■ Task instructions ■
Run through the data and copy out every line that mentions the word "agent".

■ The data ■

┌────────

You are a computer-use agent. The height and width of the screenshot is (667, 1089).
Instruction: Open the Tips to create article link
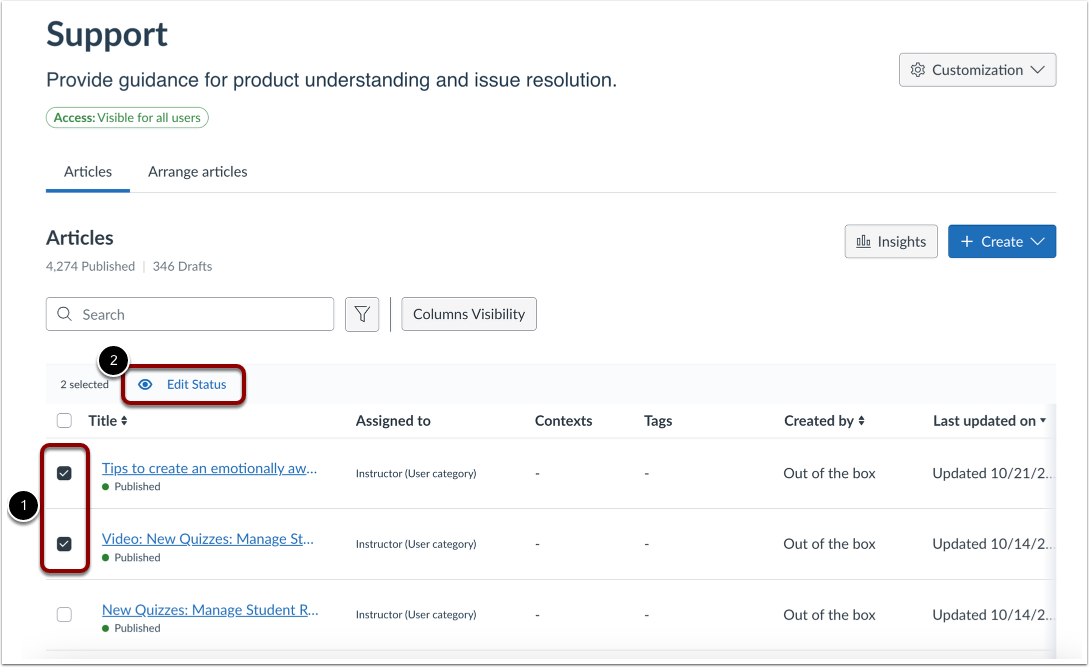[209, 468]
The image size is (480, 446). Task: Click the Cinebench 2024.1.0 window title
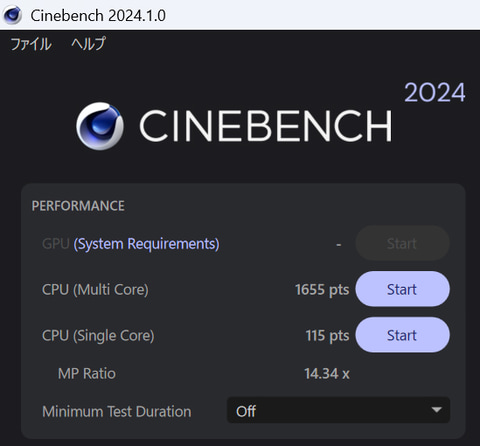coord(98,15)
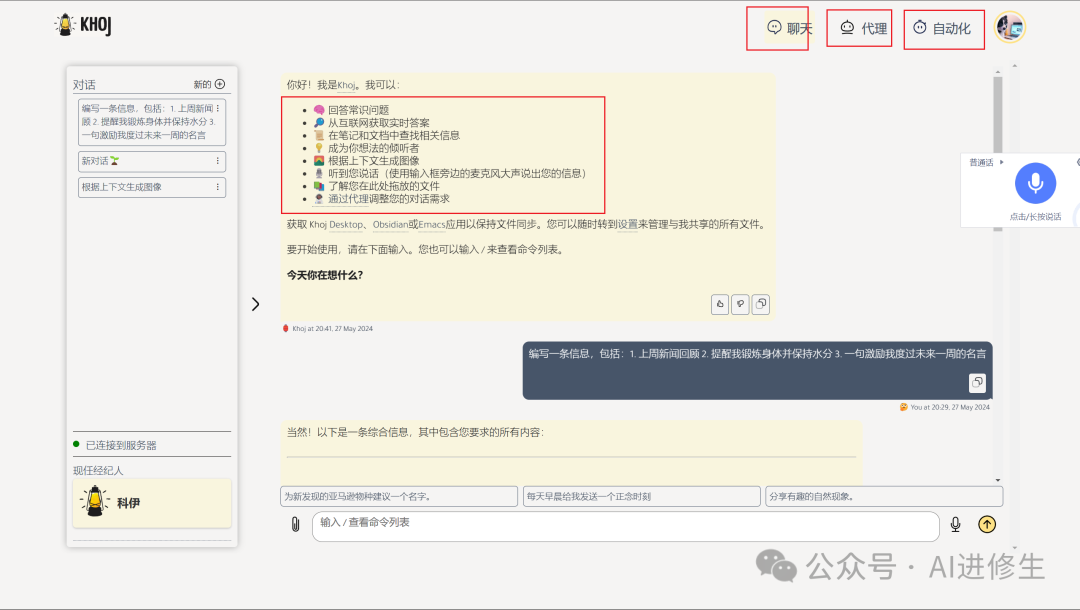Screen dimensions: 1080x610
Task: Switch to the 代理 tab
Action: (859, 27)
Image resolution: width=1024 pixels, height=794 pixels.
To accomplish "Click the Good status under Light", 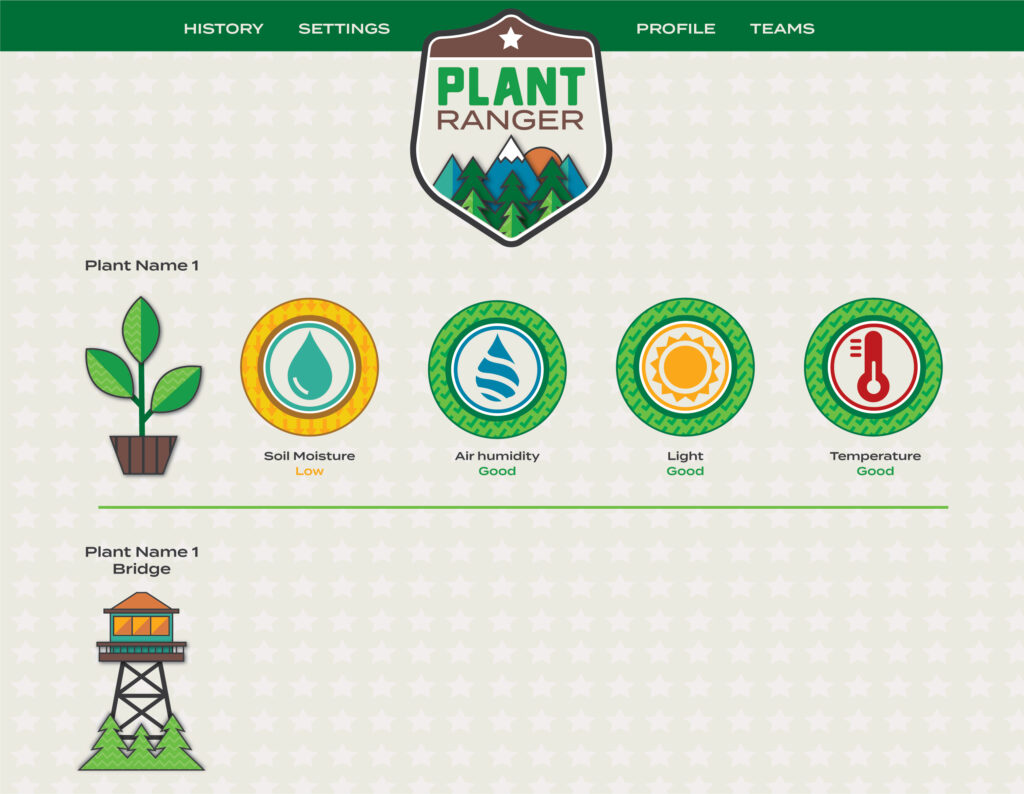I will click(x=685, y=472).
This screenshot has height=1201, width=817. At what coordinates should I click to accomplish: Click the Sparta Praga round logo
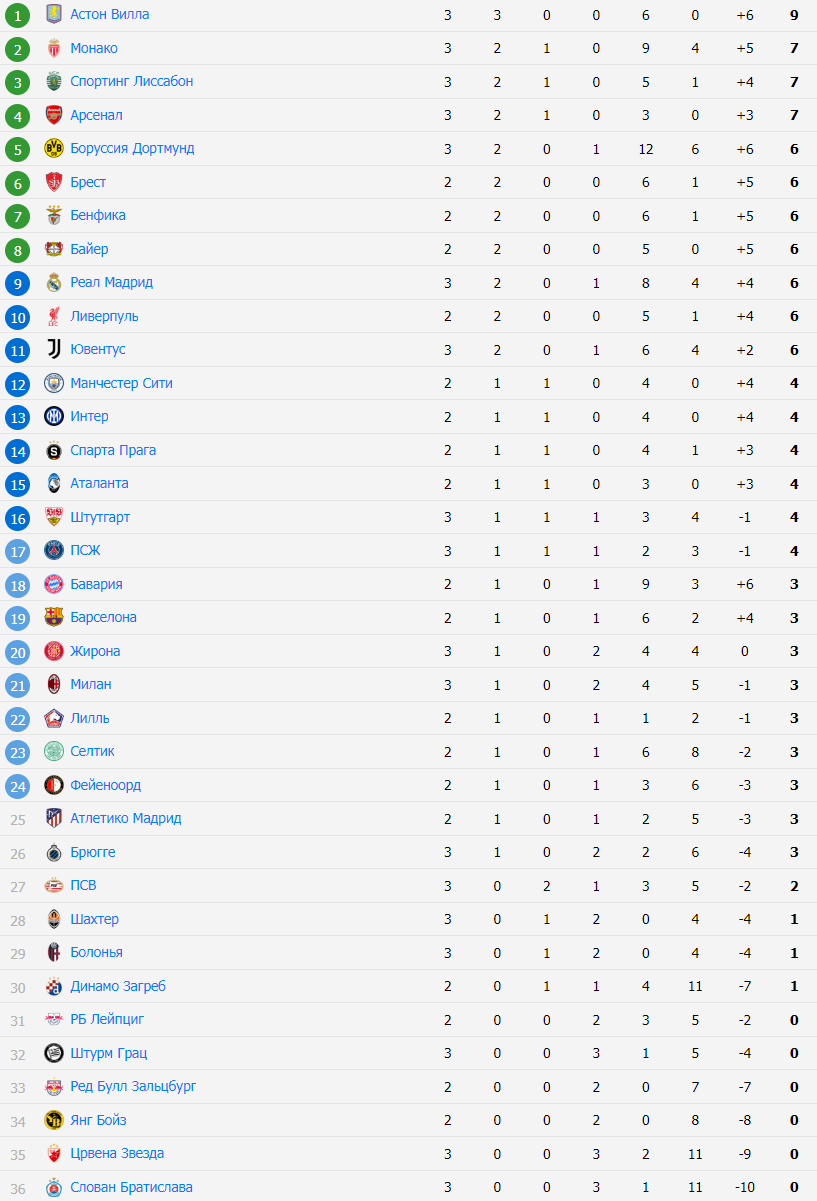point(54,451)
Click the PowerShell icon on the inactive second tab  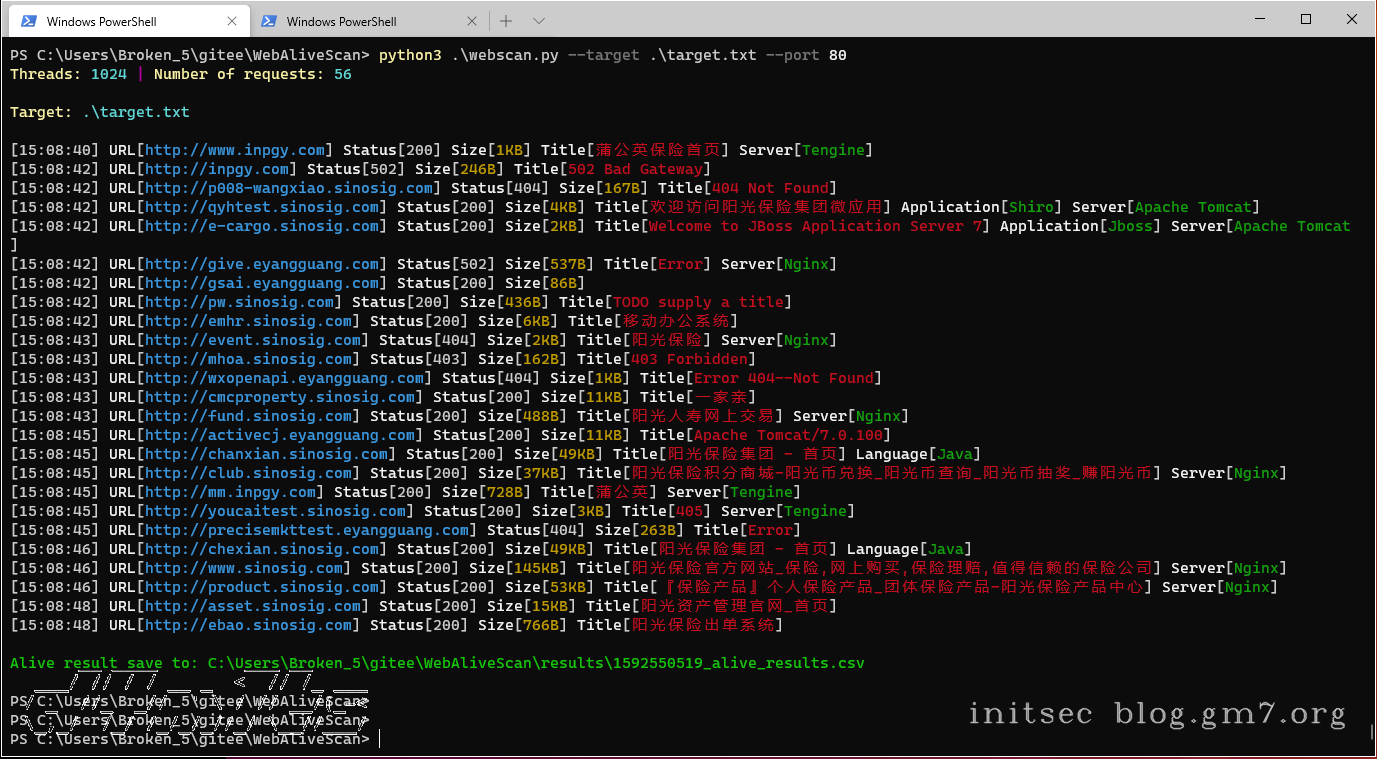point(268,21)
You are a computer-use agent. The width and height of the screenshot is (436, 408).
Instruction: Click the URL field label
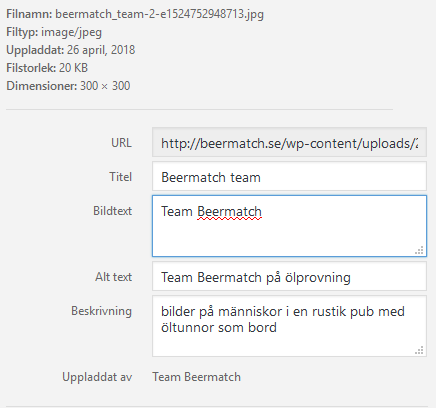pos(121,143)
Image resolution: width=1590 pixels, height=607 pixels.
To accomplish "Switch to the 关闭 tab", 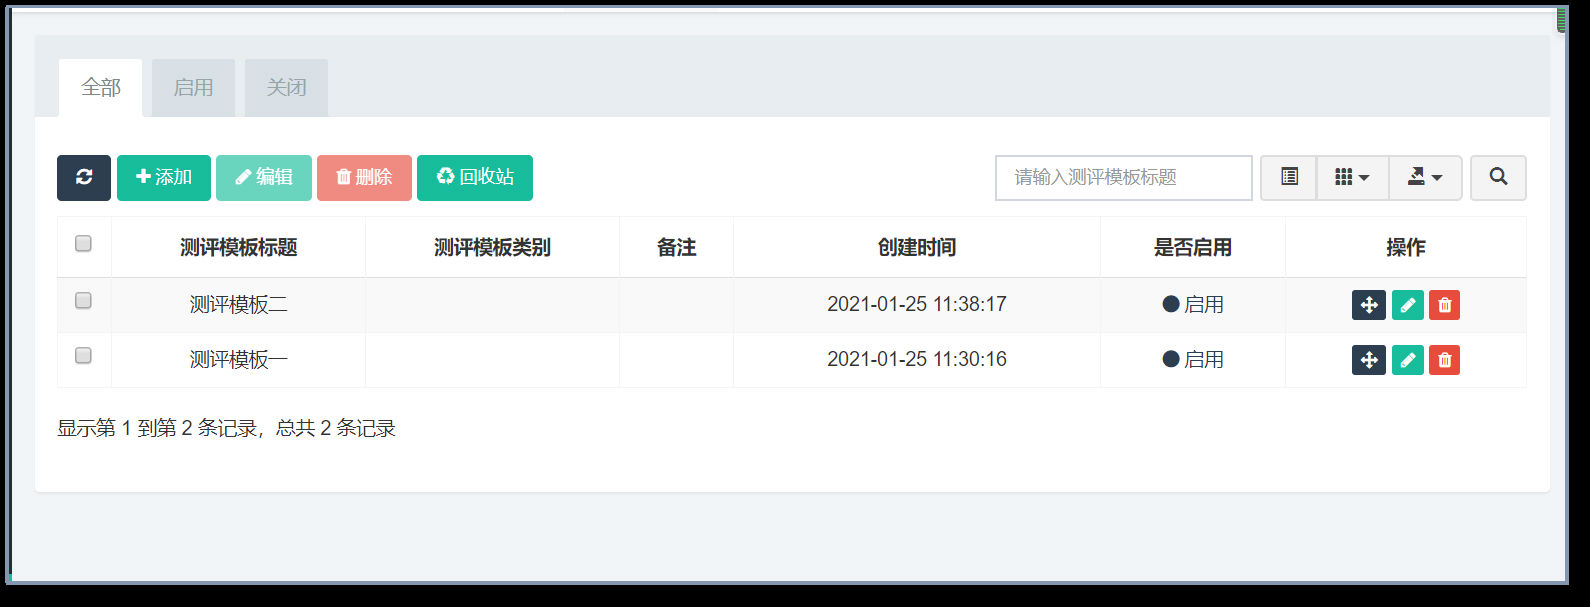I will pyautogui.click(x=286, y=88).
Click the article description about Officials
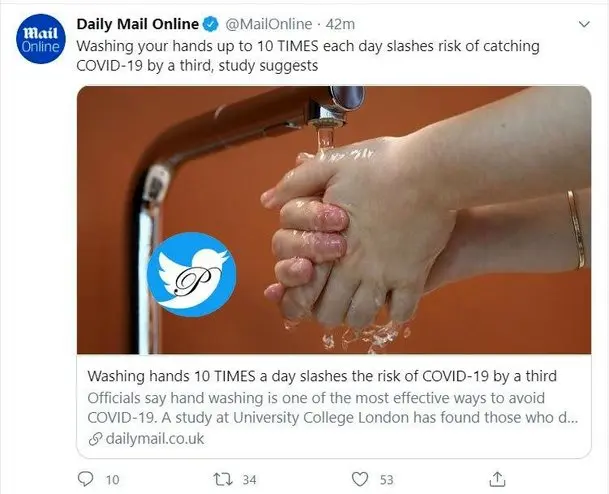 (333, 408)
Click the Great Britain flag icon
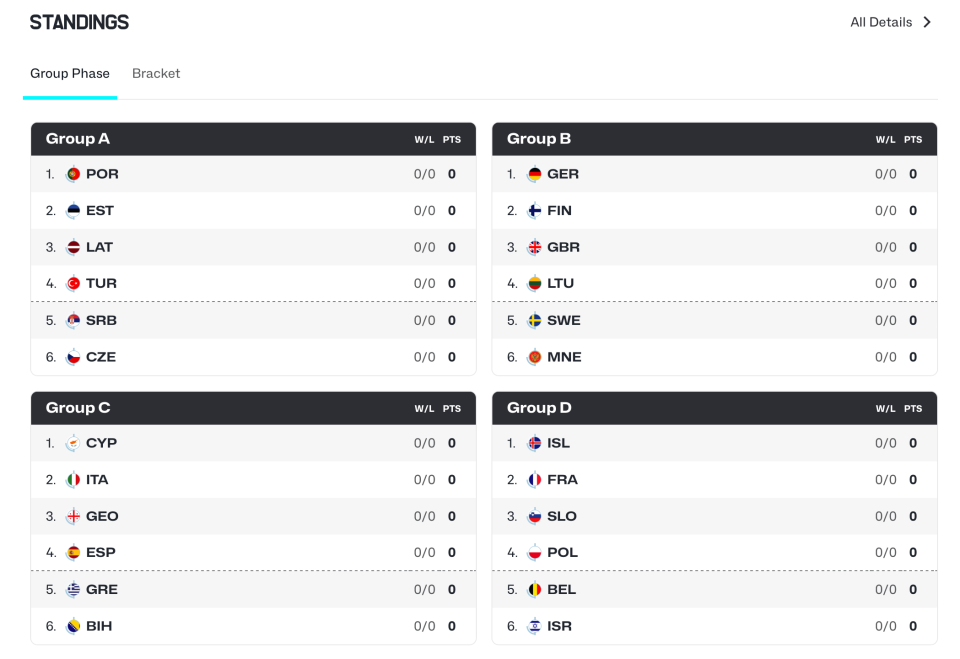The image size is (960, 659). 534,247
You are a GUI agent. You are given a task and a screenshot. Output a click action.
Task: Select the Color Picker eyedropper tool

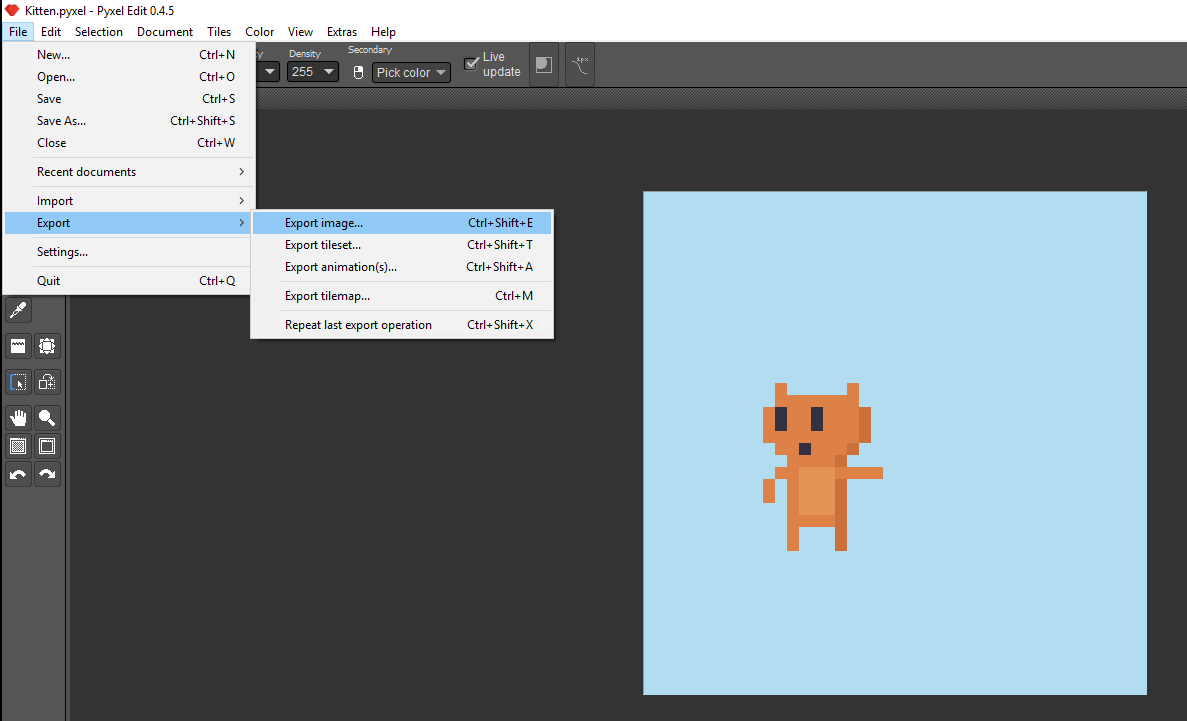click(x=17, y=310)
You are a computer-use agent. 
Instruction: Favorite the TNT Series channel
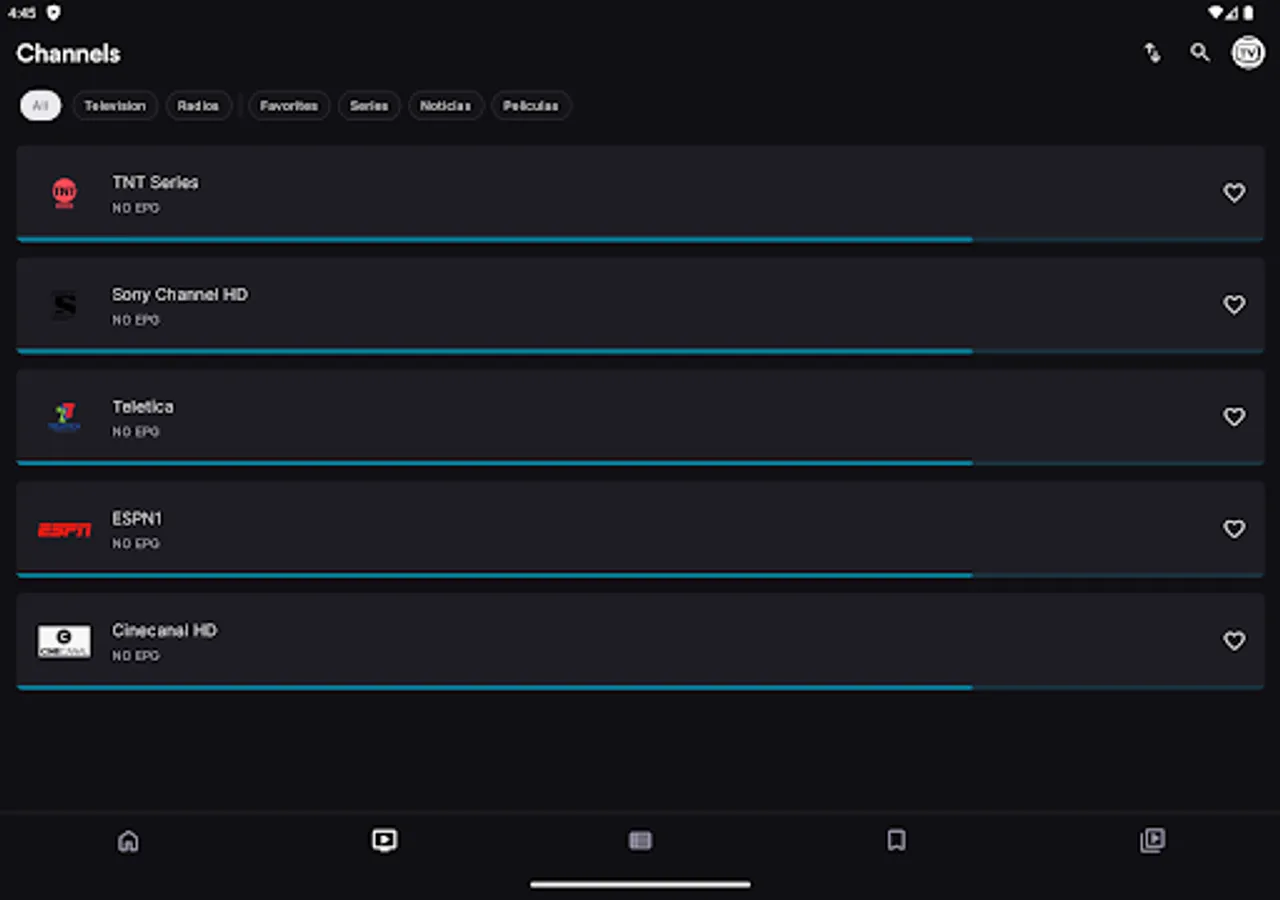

└────────

■ Your solution ■
You are a computer-use agent. The height and width of the screenshot is (667, 1089).
You are a computer-use agent. The width and height of the screenshot is (436, 408).
You are a GUI agent. You are given a task and a screenshot. Output a click action.
You are a computer-use agent. 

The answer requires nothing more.